You've felt the pulse-pounding drama of a good story, you've turned pages at a furious clip, caught up in a book so real you felt as though it was happening to you. What makes that story, book, or essay come to life? Strong, powerful scenes.

Writing is a wildly creative act, and therefore often seems to defy rules and formulas. Just when a rule seems agreed upon, some writer comes along to break it. While there
is
a formula to scene-writing, it's not straightforward. It's not like a paint-by-numbers kit, where you fill in the listed colors and voila, you have a perfect painting of dogs playing poker, in all the right proportions. The scene-writing formula is more like the messy spontaneity of cooking: You start with the ingredients the recipe calls for, but you work them in creatively, and variations on the main ingredients yield different, even surprising, results.

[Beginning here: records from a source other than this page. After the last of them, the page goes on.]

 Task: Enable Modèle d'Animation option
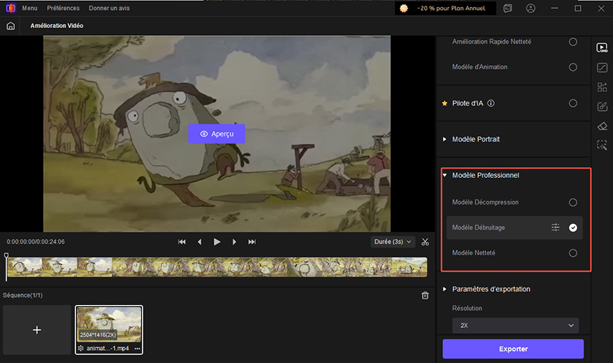[x=573, y=67]
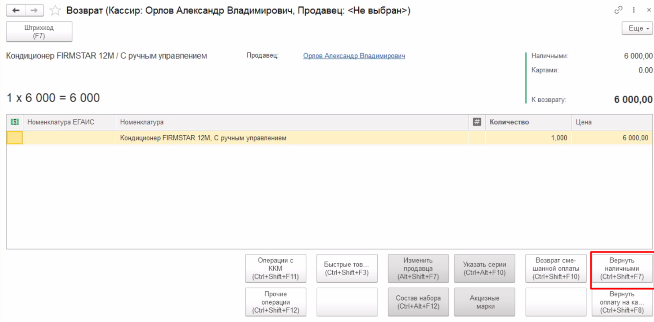Close the return window
This screenshot has width=654, height=322.
[x=649, y=10]
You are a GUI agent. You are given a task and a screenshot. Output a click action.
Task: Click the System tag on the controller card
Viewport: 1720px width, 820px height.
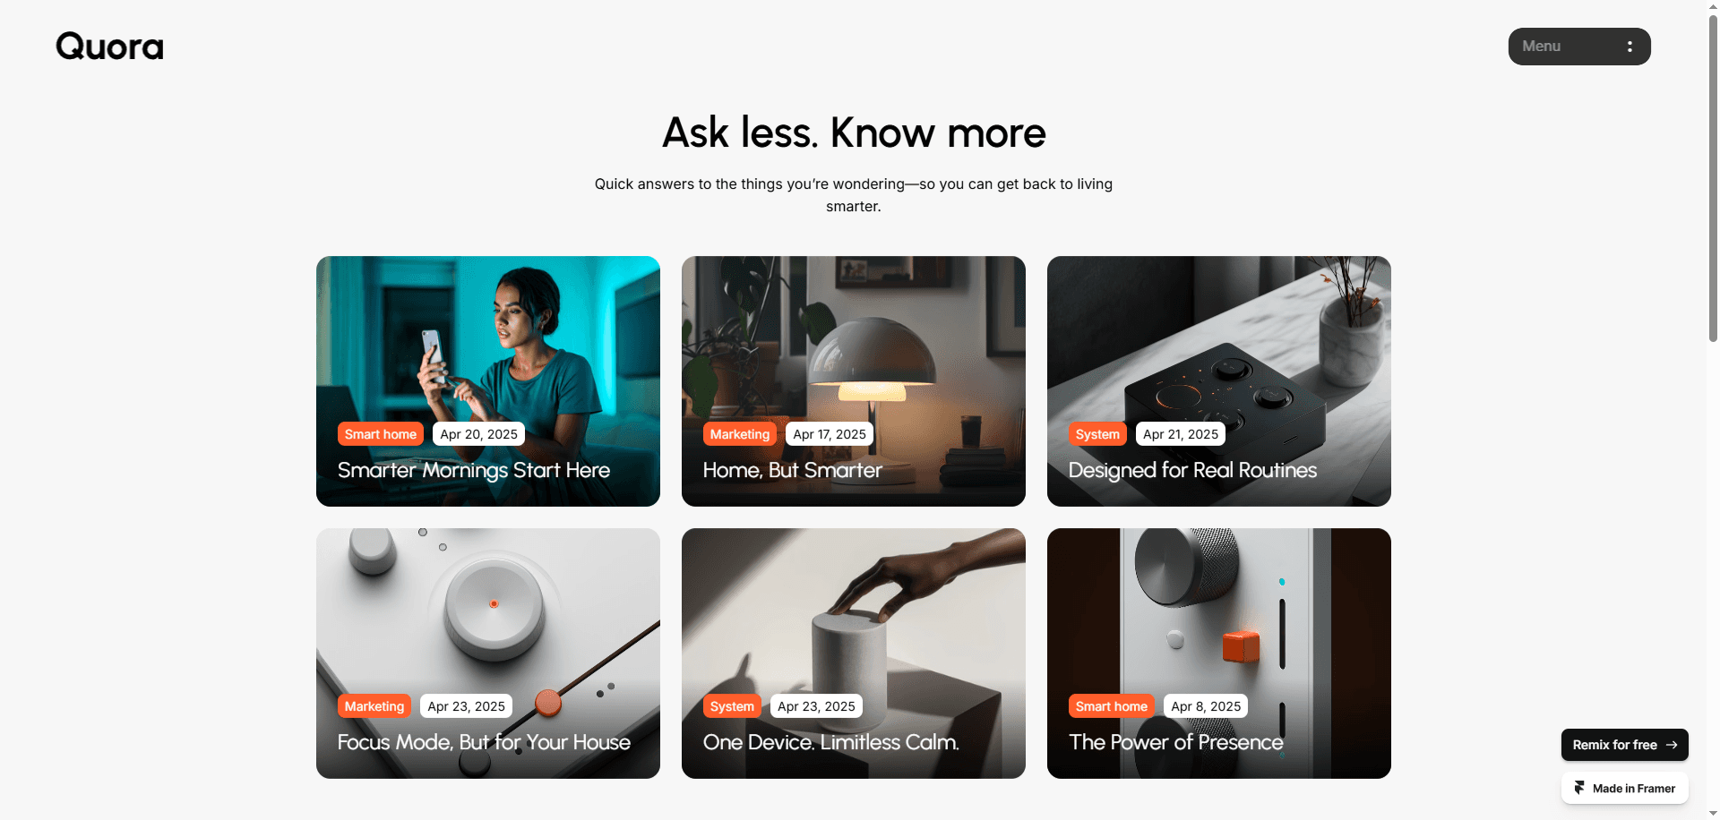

The only certain result you want is to snare the reader's attention with your very first sentence. Since writing competes with the fast-paced, seductive intensity of television and movies, your challenge is to write engaging scenes.

THE SCENE DEFINED

So what is a scene, exactly? Scenes are capsules in which compelling characters undertake significant actions in a vivid and memorable way that allows the events to feel as though they are happening in real time. When strung together, individual scenes add up to build plots and storylines.

The recipe for a scene includes the following basic ingredients:

• Characters who are complex and layered, and who undergo change throughout your narrative

• A point of view through which the scenes are seen

• Memorable and significant action that feels as if it is unfolding in real time

• Meaningful, revealing dialogue when appropriate

• New plot information that advances your story and deepens characters

• Conflict and drama that tests your characters and ultimately reveals their personalities

• A rich physical setting that calls on all the senses and enables the reader to see and enter into the world you've created

• A spare amount of narrative summary or exposition

Arguably, the one thing in that list that makes a scene a scene is action— events happening and people acting out behaviors in a simulation of real time—but well-balanced scenes include a little bit of everything. Mixing those ingredients together in varying amounts will yield drama, emotion, passion, power, and energy; in short, a page-turner. Some scenes need more physical action, while others may require a lot of dialogue. Some scenes will take place with barely a word spoken, or with very small actions. Other scenes may require vivid interaction with the setting. As you make your way through this book, you will get a better grasp of the power of the scene and how to use it to achieve your desired effects.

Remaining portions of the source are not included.